During the last five years, Mr. Elsener was not a party to a
civil proceeding of a judicial or administrative body of competent jurisdiction
and as a result of such proceeding was or is subject to a judgment, decree or
final order enjoining future violations of, or prohibiting or mandating
activities subject to, federal or state securities laws, or finding any
violation with respect to such laws.
Item 3. Source and Amount of Funds or Other Consideration.

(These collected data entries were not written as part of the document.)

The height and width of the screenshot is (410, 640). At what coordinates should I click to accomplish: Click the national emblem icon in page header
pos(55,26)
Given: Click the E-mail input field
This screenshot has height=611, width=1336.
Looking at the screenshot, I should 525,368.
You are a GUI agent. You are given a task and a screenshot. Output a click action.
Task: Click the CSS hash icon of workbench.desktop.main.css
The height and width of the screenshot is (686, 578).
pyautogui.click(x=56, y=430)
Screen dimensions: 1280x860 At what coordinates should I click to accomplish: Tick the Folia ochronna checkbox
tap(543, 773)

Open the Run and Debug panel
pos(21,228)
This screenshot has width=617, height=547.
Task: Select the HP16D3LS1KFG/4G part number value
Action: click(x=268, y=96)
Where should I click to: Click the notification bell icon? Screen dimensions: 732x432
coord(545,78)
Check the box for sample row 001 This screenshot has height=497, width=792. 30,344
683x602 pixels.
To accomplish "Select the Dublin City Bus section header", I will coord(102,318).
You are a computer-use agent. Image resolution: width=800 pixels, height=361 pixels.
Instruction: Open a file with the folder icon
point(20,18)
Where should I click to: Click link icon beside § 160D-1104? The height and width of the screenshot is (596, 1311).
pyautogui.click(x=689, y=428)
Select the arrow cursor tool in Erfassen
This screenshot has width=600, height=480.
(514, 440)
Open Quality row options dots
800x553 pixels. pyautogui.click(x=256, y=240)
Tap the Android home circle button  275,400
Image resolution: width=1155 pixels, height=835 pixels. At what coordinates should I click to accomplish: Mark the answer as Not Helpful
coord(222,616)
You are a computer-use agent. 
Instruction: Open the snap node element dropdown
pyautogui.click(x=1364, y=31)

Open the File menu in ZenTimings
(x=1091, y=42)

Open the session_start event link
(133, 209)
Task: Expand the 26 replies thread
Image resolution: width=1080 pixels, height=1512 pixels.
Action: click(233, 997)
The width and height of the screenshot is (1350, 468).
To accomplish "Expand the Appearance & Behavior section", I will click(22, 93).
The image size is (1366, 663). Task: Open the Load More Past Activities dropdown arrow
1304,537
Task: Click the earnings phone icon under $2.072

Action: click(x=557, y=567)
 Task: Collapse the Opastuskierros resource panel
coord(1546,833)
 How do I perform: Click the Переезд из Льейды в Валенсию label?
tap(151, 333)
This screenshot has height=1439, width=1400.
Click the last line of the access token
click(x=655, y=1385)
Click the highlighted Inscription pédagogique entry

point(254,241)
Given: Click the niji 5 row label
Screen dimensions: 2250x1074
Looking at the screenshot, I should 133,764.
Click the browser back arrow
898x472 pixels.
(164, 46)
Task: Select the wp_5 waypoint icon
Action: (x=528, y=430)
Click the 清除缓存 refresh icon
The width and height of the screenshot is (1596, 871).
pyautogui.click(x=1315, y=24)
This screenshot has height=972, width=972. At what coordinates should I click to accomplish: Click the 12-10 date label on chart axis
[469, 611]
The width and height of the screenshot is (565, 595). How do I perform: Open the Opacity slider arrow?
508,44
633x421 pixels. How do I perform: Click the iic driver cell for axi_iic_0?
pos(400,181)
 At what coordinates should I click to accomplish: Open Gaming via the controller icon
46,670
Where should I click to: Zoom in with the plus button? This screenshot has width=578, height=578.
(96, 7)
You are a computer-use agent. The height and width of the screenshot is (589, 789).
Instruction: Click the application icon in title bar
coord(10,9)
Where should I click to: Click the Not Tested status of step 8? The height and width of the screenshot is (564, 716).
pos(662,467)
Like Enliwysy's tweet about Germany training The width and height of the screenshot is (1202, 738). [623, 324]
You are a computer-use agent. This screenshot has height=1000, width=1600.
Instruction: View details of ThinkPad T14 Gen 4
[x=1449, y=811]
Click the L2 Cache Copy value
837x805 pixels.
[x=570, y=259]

As reported in the Original Schedule 13D, on May 17, 1996
Mr. Elsener purchased, for an aggregate purchase price of $1,500,000, from the
Company pursuant to a Note and Warrant Agreement (the "Note and Warrant
Agreement") (i) a Convertible Promissory Note in the principal amount of
$1,500,000, which note is convertible at the holder's option into shares of the
Class A Stock at the rate of $0.40 per share (the "Note"), and (ii) a Warrant to
purchase 500,000 Class A Shares at an exercise price of $0.60 per share (the
"Warrant").
On July 18, 1996, Mr. Elsener sold the Note and the Warrant in a
private transaction to Louis Marx, Jr., a private investor, pursuant to a letter
agreement (the "Letter Agreement") for an aggregate purchase price of
$1,534,521, paid in cash.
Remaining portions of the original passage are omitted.